■ Your objective
I need the lines below from the one with "Population (331, 940)" down to the one with "Screenshot is 654x2576." reproduced exactly, both ends included, and nothing else.

■ Data
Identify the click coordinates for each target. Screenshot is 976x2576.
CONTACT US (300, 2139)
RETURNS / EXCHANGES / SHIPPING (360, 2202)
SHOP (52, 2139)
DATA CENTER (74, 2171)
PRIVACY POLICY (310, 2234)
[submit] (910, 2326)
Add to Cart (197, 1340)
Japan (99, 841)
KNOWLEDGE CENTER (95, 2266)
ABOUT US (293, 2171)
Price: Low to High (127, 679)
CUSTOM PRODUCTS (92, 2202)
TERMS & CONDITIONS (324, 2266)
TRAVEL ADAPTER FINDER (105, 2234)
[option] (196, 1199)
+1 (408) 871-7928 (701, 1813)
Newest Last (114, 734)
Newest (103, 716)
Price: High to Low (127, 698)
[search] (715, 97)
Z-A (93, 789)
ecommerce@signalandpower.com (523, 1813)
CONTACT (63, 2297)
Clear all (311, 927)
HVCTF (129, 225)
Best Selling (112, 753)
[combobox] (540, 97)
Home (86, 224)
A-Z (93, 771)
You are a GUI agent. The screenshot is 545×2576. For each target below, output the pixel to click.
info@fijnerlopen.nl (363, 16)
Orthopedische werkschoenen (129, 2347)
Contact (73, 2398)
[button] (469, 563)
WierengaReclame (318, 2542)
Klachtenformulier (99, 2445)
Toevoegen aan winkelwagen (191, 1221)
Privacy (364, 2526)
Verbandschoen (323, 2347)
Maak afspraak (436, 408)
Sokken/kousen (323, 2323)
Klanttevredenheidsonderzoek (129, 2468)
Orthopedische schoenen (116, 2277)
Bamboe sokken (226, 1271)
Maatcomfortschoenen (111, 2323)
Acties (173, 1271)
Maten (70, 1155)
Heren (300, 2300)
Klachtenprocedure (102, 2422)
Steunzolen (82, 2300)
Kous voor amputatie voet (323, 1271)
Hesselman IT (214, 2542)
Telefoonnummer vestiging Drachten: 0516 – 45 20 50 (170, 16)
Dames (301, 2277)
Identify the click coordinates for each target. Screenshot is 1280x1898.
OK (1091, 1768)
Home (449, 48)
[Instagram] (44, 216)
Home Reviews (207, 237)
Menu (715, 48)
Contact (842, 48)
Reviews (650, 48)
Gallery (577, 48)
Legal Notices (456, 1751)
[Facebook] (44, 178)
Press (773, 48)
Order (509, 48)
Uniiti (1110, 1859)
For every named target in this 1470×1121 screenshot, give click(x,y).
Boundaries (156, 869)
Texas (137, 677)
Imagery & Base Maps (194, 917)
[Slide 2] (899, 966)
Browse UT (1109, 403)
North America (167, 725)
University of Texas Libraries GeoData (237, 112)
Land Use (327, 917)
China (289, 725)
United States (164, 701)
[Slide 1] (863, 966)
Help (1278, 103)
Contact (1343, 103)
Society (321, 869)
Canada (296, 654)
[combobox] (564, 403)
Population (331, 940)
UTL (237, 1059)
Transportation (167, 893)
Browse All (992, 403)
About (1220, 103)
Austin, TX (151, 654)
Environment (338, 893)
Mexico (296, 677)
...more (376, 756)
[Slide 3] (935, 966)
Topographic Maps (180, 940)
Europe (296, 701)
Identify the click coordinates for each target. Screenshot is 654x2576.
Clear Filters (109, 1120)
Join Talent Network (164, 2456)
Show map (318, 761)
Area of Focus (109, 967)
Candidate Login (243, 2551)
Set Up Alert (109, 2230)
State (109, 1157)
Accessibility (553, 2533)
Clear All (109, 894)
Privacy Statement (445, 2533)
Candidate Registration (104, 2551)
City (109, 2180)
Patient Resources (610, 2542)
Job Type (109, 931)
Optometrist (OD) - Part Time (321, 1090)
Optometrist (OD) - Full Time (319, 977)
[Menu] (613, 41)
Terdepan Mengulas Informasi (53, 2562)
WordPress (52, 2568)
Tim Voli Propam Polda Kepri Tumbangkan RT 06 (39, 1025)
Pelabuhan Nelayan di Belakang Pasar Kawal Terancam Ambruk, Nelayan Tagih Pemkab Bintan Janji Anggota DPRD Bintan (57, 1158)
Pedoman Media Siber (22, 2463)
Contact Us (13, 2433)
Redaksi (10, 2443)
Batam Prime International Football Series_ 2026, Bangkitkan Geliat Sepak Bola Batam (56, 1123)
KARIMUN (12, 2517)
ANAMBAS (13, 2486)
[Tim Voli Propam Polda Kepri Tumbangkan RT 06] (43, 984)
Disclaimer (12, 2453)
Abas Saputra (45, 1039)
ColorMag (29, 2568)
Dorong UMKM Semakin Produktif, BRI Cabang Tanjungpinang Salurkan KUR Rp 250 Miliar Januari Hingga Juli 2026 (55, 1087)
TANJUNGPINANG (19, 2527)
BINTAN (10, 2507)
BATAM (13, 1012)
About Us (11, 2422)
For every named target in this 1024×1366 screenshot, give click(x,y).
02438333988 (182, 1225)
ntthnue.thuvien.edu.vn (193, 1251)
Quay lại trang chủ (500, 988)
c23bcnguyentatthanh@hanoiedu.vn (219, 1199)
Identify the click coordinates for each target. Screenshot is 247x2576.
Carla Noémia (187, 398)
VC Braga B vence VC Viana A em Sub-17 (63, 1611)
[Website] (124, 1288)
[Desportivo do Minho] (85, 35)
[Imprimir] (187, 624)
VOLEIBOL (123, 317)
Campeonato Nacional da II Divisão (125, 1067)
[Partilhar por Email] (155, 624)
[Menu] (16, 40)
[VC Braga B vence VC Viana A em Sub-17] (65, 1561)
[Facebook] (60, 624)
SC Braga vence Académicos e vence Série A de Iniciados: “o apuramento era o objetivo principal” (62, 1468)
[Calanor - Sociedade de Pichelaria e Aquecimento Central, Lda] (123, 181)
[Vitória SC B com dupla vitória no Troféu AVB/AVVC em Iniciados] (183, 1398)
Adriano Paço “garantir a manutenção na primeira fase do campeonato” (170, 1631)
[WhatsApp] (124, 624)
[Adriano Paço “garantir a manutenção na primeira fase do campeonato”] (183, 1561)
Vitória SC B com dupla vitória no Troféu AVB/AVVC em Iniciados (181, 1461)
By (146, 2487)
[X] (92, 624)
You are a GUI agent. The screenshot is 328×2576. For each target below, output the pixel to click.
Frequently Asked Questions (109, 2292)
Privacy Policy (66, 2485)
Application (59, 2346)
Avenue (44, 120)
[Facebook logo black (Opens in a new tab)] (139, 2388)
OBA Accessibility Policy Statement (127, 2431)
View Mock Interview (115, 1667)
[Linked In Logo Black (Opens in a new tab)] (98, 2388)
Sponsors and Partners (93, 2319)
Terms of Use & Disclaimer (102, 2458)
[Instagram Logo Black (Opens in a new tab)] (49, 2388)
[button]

■ Exercise answer
Population (331, 940)
UTL (237, 1059)
Transportation (167, 893)
Browse All (992, 403)
About (1220, 103)
Austin, TX (151, 654)
Environment (338, 893)
Mexico (296, 677)
...more (376, 756)
[Slide 3] (935, 966)
Topographic Maps (180, 940)
Europe (296, 701)
Identify the click coordinates for each target. Screenshot is 654x2576.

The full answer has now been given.